Изменить стиль страницы

Seibel: As a Java guy at Google, do you think it could be used more? Leaving aside the force of history and historical choices, if somehow you could wave a magic wand and replace all of the C++ with Java, could that work?

Bloch: Up to a point. Large parts of the system could be written that way, and over time, things are moving in that direction. But for the absolute core of the system—the inner loops of the index servers, for instance—very small gains in performance are worth an awful lot. When you have that many machines running the same piece of code, if you can make it even a few percent faster, then you’ve done something that has real benefits, financially and environmentally. So there is some code that you want to write in assembly language, and what is C but glorified assembly language?

I’m not religious. If it works, great. I wrote C code for 20 years. But it’s much more efficient, in terms of programmers’ time, to use a more modern language that provides better safety, convenience, and expressiveness. In most cases, programmer time is much more valuable than computer time.

But that isn’t necessarily so if you’re running the same program on many, many thousands of machines. So there are some programs that we write where probably using less-safe languages to extract every ounce of performance is worth it. I think for most programs these days the performance of all modern languages is a wash and if anyone tells you that their language is ten times more efficient, they’re probably lying to you.

But in terms of efficiency, in terms of use of engineers’ time, it’s far from a wash. More modern languages, first of all, are exempt from large classes of errors. Second of all, they have marvelous sets of tools which make engineers more efficient. To some degree it’s cultural; it’s what languages people learned in schools. But to some degree I think it’s actually fundamental engineering at work. For example, if a language has a macro processor it’s much harder to write good tools for it. Parsing C++ is a much trickier business than parsing Java.

Google is writing a lot more of its code in Java now than it used to. I don’t know what the numbers are, but if the lines haven’t already crossed, they will soon. So there’s a big difference between how many lines of code do we have in each language versus how many cycles are getting executed in each language. And I think it would be a fool’s errand and not particularly meritorious, either, to try and get the inner loops of the indexing servers written in Java.
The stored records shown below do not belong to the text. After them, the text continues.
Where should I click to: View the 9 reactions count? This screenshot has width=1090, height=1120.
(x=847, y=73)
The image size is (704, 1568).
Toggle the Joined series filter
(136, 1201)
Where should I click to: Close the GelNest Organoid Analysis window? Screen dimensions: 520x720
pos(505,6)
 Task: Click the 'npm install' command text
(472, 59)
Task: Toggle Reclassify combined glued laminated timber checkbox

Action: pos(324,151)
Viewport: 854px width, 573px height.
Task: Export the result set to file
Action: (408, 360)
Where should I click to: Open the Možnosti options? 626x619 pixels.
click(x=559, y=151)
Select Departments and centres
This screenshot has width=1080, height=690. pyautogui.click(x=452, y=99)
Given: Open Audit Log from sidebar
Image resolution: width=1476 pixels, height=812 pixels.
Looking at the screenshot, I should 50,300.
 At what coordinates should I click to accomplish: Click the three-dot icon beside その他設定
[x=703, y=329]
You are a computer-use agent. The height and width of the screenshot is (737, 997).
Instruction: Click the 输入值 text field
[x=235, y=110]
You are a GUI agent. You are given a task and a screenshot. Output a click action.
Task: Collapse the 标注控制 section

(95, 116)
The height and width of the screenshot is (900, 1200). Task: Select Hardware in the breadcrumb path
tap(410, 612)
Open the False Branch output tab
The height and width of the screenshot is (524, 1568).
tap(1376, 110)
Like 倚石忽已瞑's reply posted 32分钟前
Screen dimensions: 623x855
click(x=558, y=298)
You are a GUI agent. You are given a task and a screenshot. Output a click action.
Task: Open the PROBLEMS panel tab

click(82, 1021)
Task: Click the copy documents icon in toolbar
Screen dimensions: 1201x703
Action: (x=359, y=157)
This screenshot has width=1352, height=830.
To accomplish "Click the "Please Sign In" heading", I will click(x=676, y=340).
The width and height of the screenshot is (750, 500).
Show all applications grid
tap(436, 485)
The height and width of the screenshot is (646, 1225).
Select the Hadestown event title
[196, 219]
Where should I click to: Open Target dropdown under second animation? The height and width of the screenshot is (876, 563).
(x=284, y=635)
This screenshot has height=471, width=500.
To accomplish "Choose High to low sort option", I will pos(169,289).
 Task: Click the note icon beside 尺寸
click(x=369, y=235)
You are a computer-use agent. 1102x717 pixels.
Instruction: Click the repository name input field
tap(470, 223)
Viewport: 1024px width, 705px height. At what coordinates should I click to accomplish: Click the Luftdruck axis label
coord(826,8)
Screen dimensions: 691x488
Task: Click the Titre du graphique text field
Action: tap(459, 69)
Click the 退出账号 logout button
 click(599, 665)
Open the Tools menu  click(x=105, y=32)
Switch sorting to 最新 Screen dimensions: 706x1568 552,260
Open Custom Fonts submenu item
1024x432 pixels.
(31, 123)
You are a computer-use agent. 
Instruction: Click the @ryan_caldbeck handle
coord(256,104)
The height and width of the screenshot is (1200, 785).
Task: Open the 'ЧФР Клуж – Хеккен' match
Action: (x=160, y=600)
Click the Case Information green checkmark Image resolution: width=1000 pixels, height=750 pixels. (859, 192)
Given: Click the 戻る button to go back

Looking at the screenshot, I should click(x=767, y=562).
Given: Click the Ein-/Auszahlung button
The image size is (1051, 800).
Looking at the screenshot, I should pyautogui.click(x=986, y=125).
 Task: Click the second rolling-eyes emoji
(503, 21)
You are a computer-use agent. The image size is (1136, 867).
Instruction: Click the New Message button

If you were starting a company to do this sort of thing today, you might write things largely in Java or in some other modern, safe language, and then escape it when you needed to. But we have this engineering infrastructure. Libraries and monitoring facilities and all of that stuff that makes it go. And finally Java is, if not an equal partner in this, it’s reasonably usable within these systems, which is good. When I arrived that wasn’t the case yet.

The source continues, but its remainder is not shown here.